ACTIVITY —
All lines in the entries below that hold "will" make up the answer.

MATERIAL PROVIDED —
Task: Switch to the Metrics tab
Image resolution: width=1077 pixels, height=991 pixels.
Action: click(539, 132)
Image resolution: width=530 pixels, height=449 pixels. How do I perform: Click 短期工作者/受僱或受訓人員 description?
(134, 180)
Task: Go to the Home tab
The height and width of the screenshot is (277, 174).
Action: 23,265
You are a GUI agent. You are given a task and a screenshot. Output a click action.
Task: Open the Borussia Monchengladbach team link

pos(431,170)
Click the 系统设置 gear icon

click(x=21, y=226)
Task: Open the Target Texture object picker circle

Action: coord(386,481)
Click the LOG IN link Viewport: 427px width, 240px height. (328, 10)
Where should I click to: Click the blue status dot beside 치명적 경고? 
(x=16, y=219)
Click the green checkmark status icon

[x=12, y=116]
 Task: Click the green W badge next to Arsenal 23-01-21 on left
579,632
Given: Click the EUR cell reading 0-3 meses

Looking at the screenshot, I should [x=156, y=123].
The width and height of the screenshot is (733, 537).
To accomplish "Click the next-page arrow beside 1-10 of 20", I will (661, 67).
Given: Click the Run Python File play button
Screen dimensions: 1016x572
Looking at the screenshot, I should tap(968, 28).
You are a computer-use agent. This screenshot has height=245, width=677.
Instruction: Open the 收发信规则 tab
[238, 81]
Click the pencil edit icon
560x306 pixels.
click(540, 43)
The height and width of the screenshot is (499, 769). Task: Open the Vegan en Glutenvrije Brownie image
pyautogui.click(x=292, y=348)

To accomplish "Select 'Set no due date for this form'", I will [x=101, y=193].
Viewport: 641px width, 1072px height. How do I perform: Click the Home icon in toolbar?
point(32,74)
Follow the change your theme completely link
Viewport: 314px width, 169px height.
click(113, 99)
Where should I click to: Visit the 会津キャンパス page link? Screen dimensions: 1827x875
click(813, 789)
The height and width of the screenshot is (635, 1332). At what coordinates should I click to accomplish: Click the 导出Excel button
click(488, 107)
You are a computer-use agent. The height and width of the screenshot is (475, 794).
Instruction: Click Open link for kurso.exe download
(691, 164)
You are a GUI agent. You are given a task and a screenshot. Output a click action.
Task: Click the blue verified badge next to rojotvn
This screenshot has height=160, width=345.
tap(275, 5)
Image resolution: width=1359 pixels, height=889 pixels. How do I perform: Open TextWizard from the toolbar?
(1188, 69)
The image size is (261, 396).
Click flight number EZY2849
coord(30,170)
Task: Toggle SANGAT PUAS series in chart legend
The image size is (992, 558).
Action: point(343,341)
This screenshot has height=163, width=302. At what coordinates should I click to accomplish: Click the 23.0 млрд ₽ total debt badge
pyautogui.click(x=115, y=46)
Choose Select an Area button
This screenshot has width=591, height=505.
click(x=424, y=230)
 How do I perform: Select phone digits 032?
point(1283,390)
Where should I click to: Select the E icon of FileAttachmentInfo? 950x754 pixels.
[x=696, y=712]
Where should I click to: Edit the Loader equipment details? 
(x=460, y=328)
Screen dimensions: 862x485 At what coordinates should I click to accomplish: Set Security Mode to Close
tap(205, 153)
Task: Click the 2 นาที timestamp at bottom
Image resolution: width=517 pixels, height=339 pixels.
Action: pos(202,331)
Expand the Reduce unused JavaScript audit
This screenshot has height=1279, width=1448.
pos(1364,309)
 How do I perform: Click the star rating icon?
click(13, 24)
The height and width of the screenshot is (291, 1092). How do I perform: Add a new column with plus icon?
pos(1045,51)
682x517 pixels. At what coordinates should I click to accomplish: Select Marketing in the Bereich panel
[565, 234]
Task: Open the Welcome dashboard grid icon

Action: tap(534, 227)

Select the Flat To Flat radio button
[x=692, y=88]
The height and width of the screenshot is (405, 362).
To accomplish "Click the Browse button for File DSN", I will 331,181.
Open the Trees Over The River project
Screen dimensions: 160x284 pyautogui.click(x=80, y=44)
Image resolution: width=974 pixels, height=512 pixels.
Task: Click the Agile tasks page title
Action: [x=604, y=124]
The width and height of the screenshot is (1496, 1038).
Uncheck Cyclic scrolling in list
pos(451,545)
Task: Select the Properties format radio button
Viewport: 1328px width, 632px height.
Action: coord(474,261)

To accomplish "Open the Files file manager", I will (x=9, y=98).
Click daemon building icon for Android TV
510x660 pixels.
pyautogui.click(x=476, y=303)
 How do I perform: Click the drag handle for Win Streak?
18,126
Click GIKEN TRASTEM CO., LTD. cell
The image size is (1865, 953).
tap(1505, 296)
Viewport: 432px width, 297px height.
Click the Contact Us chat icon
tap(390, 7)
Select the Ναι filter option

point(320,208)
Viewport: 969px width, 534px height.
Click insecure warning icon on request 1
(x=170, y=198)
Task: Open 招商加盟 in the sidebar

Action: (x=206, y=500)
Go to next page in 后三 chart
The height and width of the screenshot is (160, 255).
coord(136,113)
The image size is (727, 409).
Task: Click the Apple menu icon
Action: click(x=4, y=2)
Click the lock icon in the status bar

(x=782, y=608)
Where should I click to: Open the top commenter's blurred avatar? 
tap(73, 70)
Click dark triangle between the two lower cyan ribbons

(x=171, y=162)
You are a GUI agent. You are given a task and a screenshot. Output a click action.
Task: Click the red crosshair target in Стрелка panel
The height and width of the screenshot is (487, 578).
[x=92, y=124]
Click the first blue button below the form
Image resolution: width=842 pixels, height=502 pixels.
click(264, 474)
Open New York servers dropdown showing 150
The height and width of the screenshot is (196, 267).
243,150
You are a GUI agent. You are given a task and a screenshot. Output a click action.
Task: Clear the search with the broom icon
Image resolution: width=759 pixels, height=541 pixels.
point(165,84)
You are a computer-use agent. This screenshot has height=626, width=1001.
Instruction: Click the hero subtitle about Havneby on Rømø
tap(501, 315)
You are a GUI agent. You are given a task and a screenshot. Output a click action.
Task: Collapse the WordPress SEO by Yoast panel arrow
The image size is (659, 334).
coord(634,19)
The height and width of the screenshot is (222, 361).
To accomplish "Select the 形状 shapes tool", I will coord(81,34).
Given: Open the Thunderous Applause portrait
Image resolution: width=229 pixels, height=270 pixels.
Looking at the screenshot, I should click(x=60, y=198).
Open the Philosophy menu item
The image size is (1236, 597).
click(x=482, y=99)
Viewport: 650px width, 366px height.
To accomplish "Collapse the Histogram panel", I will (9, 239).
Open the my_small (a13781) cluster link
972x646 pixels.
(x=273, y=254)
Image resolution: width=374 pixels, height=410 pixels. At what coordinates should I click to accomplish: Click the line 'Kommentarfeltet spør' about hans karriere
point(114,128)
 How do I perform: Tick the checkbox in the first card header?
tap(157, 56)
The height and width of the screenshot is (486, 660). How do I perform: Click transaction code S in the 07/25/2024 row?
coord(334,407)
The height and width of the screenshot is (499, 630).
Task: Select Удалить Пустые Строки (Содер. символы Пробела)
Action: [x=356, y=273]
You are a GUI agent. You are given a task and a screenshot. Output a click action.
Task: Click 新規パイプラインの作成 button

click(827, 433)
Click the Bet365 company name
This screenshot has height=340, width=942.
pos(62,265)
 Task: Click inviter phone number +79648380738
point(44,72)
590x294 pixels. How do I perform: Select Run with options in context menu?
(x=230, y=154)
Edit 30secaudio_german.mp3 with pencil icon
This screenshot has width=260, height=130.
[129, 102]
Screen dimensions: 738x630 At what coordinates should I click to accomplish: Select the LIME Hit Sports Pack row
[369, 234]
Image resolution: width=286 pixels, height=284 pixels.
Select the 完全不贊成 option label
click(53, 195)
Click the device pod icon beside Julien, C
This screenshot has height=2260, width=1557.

RESULT OF THIS EXERCISE —
To accomplish "Click the next-page arrow beside 1-10 of 20", I will (661, 67).
To accomplish "Select 'Set no due date for this form'", I will [x=101, y=193].
To accomplish "Click the Browse button for File DSN", I will 331,181.
To accomplish "Open the Files file manager", I will (x=9, y=98).
To accomplish "Select the 形状 shapes tool", I will coord(81,34).
To accomplish "Collapse the Histogram panel", I will (9, 239).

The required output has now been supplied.